Pequeñas historias de amor ocurridas en períodos de convulsión, revolución o guerra que nunca serán escritas o contadas IV

Oscar Clayton intentó en vano convencer a sus compañeros de abandonar los libros y embarcarse a Europa. No lo consiguió.
Vendió todas sus pertenencias para el pasaje y un aporte financiero. Sabía que su vida cambiaría para siempre.
Desembarcó en el puerto francés de Narbonne y se unió a los brigadistas en Tarragona, Catalunya.
En la estación de trenes de Llobregat asistió a la penosa escena de un grupo de madres despidiendo a sus hijos, niños que hacían sólos el largo viaje hasta la Unión Soviética.
Allí conoció a Lucía Bonet, llorando sola y desconsolada tras la partida del tren. Hacía seis meses que su marido no le escribía. Su rastro se perdió luego de que cruce el Ebro.
Clayton consoló a Bonet y la acompañó. Se volvieron compañeros en las armas y en la vida.
A pesar de la imparable ofensiva fascista, decidieron resistir hasta el final.

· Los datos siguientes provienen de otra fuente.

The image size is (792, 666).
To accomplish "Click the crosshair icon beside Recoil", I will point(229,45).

Tras la capitulación de Barcelona, Clayton y Bonet lograron escapar a Francia.
Se asentaron en París para reclamar diplomáticamente el regreso del hijo de Lucía, en manos del Estado Soviético. Durante meses, la tarea fue infructuosa.
Gastaron hasta el último de sus centavos para tomar un tren hasta Moscú. Allí fueron albergados en un edificio junto a otros ex brigadistas en la misma condición. Unas semanas después, supieron que el hijo de Bonet estaba viajando rumbo a Moscú, desde Odessa.

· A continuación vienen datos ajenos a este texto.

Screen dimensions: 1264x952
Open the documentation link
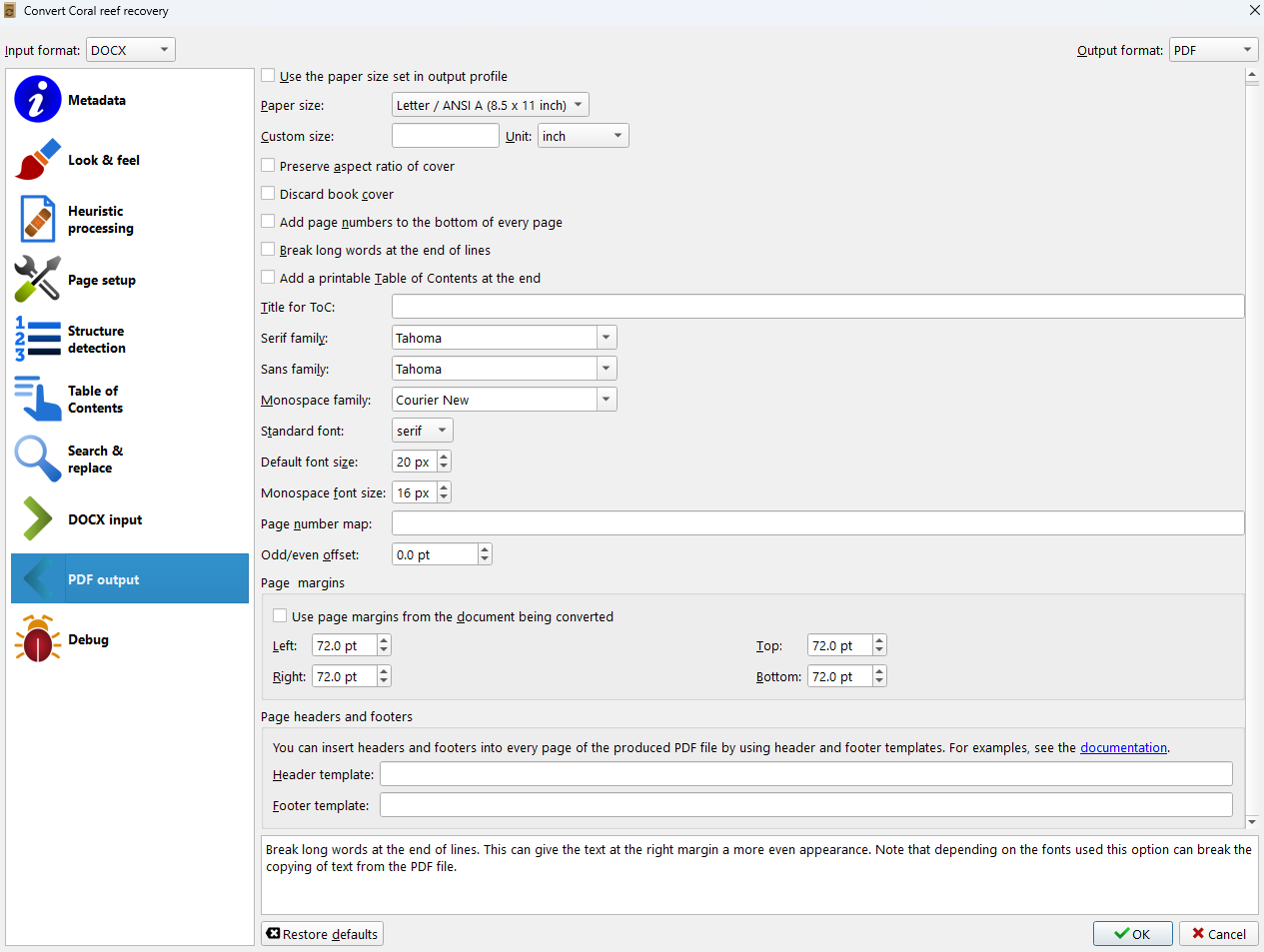[1123, 746]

Vivieron los tres en Moscú, y a la familia se le sumaron dos hijas que tuvieron en dos años.
Lucía Bonet murió a principios de los años ochenta. Clayton volvió a Boston para ver a la familia que nunca había vuelto a ver. Encontró al hijo americano que había abandonado por la guerra. Se hicieron amigos.
Pudo volver a Rusia ocho años después, tras la caída del muro. Conservó consigo una foto de su mujer en armas, en España, hasta el fin de su vida.